Situation stories are like Poseidon Adventure where folks are trapped in an overturned cruise ship in the middle of the ocean or the original Die Hard where terrorists have trapped people in a skyscraper.  Each is a fixed situation and until they get out of that situation, they’re just stuck in a real problem.

Activity stories are more like The African Queen where the characters have to make it down a jungle river in order to blow up an enemy ship or The Great Race where the characters have to participate in a turn-of-the-19th-century auto race from New York to Paris, the hard way around.  Each of these stories is about a an ongoing physical effort, and is quite unlike a fixed situation story.

Mind Set stories are like A Christmas Carol where it is Scrooge’s attitude that is the underlying problem or like To Kill a Mockingbird in which people’s prejudice is the mind set that is causing the story’s problem.  Each of these stories is about an unchanging state of mind, and the story’s problems will continue until that mind set is changed or overcome.

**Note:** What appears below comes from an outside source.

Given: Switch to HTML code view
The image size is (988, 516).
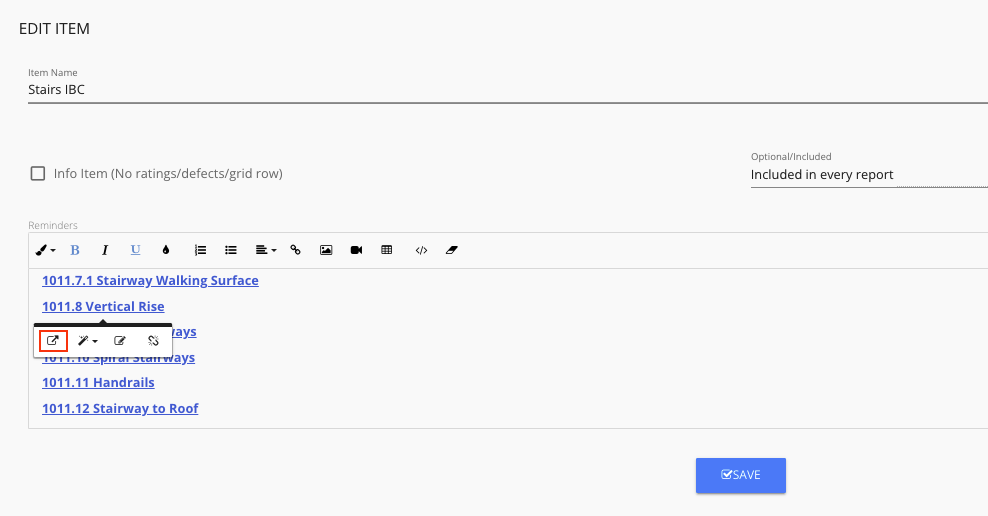Looking at the screenshot, I should click(422, 250).
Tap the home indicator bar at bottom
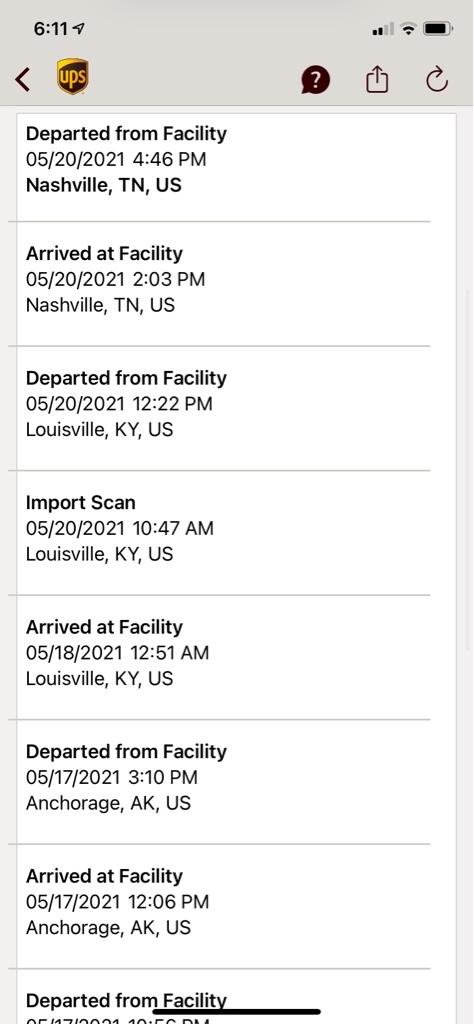474x1024 pixels. coord(236,1012)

Manner of Thinking stories are like Hamlet where his father has been murdered and he wants to take revenge but keeps overthinking the plumbing and getting lost in his own ponderings or like Who’s Afraid of Virginia Woolf in which the characters are out to cause as much emotional pain as they can in their ceaseless predatory bickering.  Each of these stories is about problems created by people who’s way of thinking is off-kilter and problematic, and the difficulties will continue unless the some to grips with things.

So, fixed situations, ongoing activities, fixed mind sets, and ongoing problems with the way folks are thinking.  Those are the primary colors of types of stories.

Now, just knowing what type of story you are writing doesn’t write it for you.  But by understanding which of these categories your story falls into, you can better target your efforts and give your plot, in fact your entire structure, a consistent and focused core.